Donc non, il n'y a rien de particulièrement grand à gagner de l'argent. Ce n'est pas ce qui rend les startups dignes d'intérêt. Ce qui est important avec les startups, c'est la vitesse. En compressant la tâche ennuyeuse mais nécessaire de gagner sa vie dans le plus petit laps de temps possible, vous montrez du respect pour la vie, et il y a quelque chose de grand là-dedans.

Notes

[1] Les startups peuvent mourir en sortant quelque chose de plein de bugs, et en ne les corrigeant pas assez vite, mais je n'en connais aucune qui soit morte en sortant très tôt quelque chose de stable mais minimal, puis en l'améliorant rapidement.

[2] Je sais que c'est pourquoi je n'ai pas sorti Arc. Dès que je le ferai, des gens me harcèleront pour des fonctionnalités.

[3] Un site web est différent d'un livre, d'un film ou d'une application de bureau à cet égard. Les utilisateurs jugent un site non pas comme une seule image fixe, mais comme une animation avec plusieurs images. Des deux, je dirais que le taux d'amélioration est plus important pour les utilisateurs que votre état actuel.

[4] Il ne devrait cependant pas toujours dire cela aux utilisateurs. Par exemple, MySpace est essentiellement un centre commercial de remplacement pour les jeunes qui traînent dans les centres commerciaux. Mais il était plus sage pour eux, au début, de prétendre que le site parlait de groupes de musique.

[5] De même, ne forcez pas les utilisateurs à s'inscrire pour essayer votre site. Peut-être ce que vous avez est-il si précieux que les visiteurs devraient s'inscrire avec plaisir pour y accéder. Mais ils ont été entraînés à s'attendre au contraire. La plupart des choses qu'ils ont essayées sur le web étaient nulles – et probablement surtout celles qui les ont obligés à s'inscrire.

[6] Les VCs ont des raisons rationnelles de se comporter ainsi. Ils ne gagnent pas leur argent (s'ils en gagnent) sur leurs investissements médians. Dans un fonds typique, la moitié des entreprises échouent, la plupart des autres génèrent des rendements médiocres, et une ou deux "font le fonds" en réussissant de manière spectaculaire. Donc, s'ils manquent ne serait-ce que quelques-unes des opportunités les plus prometteuses, cela pourrait ruiner tout le fonds.

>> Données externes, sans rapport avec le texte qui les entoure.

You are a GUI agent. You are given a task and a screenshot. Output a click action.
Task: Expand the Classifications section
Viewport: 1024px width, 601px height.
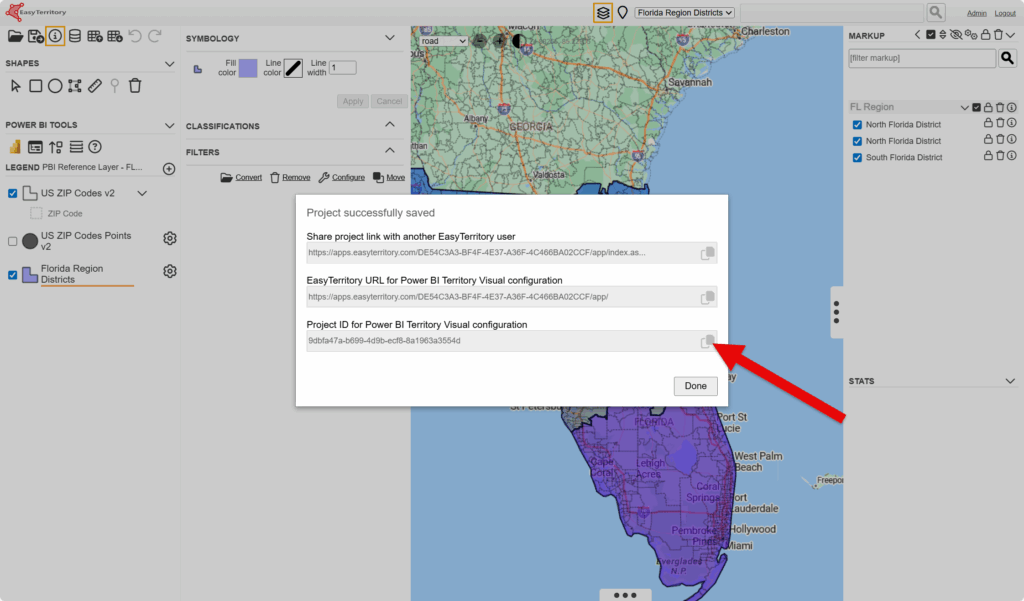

[7] L'attitude d'un running back ne se traduit pas au football. Bien qu'il soit impressionnant de voir un attaquant dribbler plusieurs défenseurs, un joueur qui persiste à tenter de telles choses fera moins bien à long terme que celui qui passe le ballon.

[8] La raison pour laquelle Y Combinator ne négocie jamais les valorisations est que nous ne sommes pas des négociateurs professionnels, et ne voulons pas le devenir.

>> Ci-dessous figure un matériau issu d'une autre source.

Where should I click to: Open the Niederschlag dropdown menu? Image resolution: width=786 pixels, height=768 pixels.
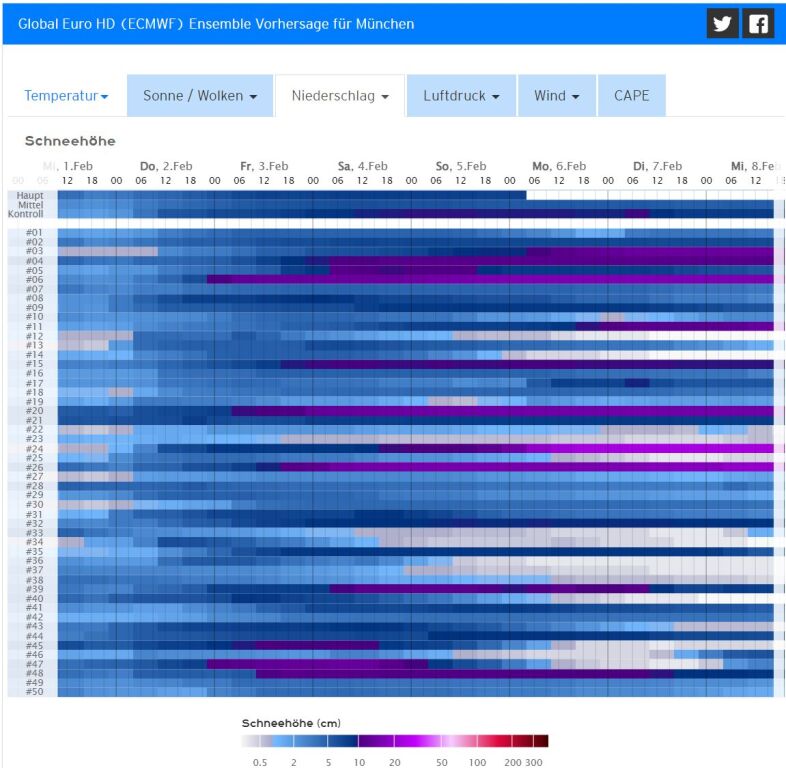click(x=340, y=96)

[9] Il y a deux façons de faire le travail que vous aimez : (a) gagner de l'argent, puis travailler sur ce que vous aimez, ou (b) obtenir un emploi où vous êtes payé pour travailler sur des choses que vous aimez. En pratique, les premières phases des deux consistent principalement en des corvées peu édifiantes, et dans (b) la deuxième phase est moins sûre.

Remerciements à Sam Altman, Trevor Blackwell, Beau Hartshorne, Jessica Livingston et Robert Morris d'avoir relu les ébauches de cet essai.